We've had a real winter here in Wyoming, the likes of which I don't think I've seen in my 15 years as a resident. Our average snowfall for February is 7 inches, and we've had more than 20 so far and expecting more over the next day or so. We've also had quite a bit of below zero weather and high winds. Like the rest of the country, there are a number of my fellow Wyomingites who are looking forward to warm and sunny weather as we head into spring. (Understanding of course that our spring is still a couple months away.)

As promised, I'm getting the newsletter out each month. I just made it by the skin of my teeth this shorter than usual month. I'm thankful that my buddy Mr. Lickerson helped remind me to get it out on time.

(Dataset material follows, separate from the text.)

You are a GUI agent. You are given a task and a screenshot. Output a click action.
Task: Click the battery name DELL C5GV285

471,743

This month I want to provide you with two articles that you won't find on the site. The first article discusses an old adage, "Easy come, easy go." We have much to learn from old sayings like that, if only we'd listen and study on it a moment or two. In this first article, I hope to provide a bit more insight as to why this adage speaks the truth.

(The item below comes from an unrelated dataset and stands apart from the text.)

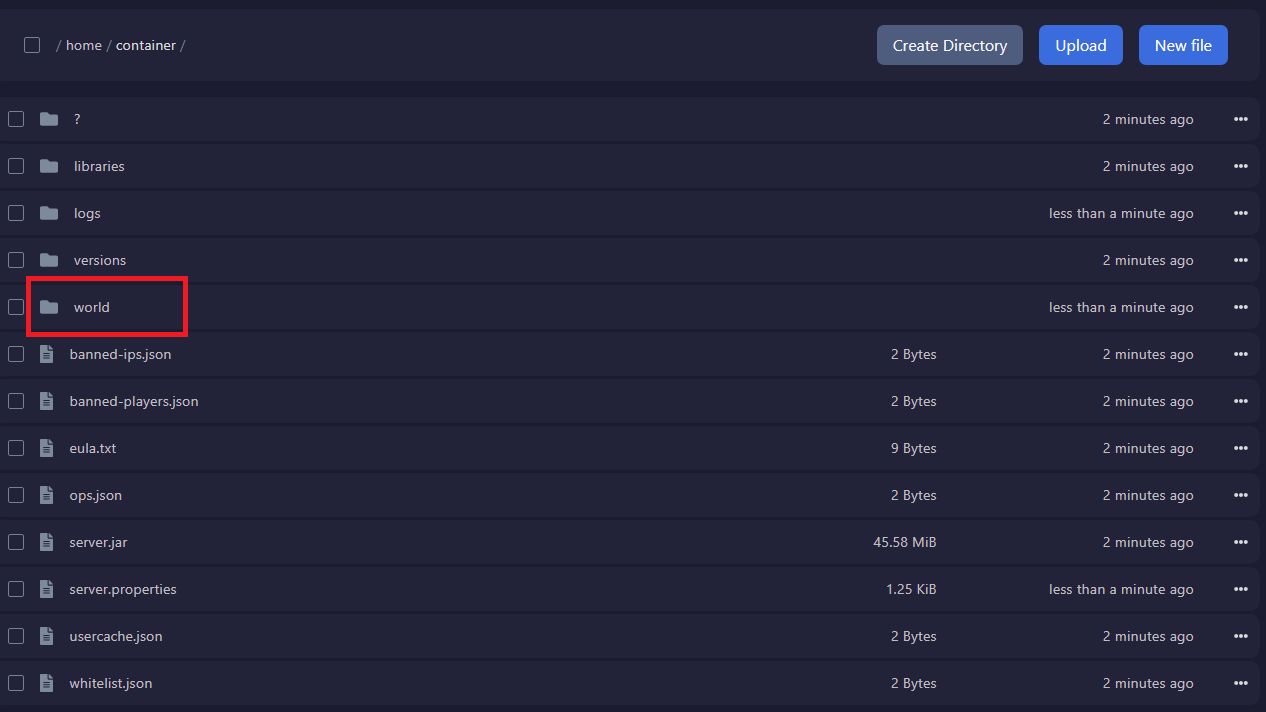Click the eula.txt file icon
The height and width of the screenshot is (712, 1266).
(x=46, y=448)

The second article makes good on my promise to start providing you a set of articles about economic and financial preparedness. In my book, it's my #1 concern. I don't see anything generally that is more important for those of us who value being prepared. The news on the economic horizon isn't good, and that means we'll all suffer financially. Those who are prepared will suffer the least.

The second article kicks off a series of over 40 articles that I want to provide to you that lay out how to be a better player in the economy, and a better steward of your financial resources. There's lots of information in this series so you'll have lots to consider. What I'm hoping to do with this edition of the newsletter is just lay the groundwork for the rest of the series. It's a bit long, so get a cup or coffee or glass of wine before you start.

Let's dive in.

Working Hard for Money Helps Assign it a Value

Easy Come, Easy Go – Financial Adages Help Us Learn from Others

by Clair A. Schwan

I like to focus on the psychological aspects of personal finance, especially when it comes to staying out of debt and getting out of debt. In light of that, I thought it would be helpful to look at an adage related to personal finance. We hear these sayings quite often, but many of us don’t stop to think about what they really mean.

This is where I’d like to help make a difference. If we can absorb the meaning behind some of the adages, we’ll be better prepared to utilize the wealth of knowledge and experience wrapped up in each one. Let’s give it a try.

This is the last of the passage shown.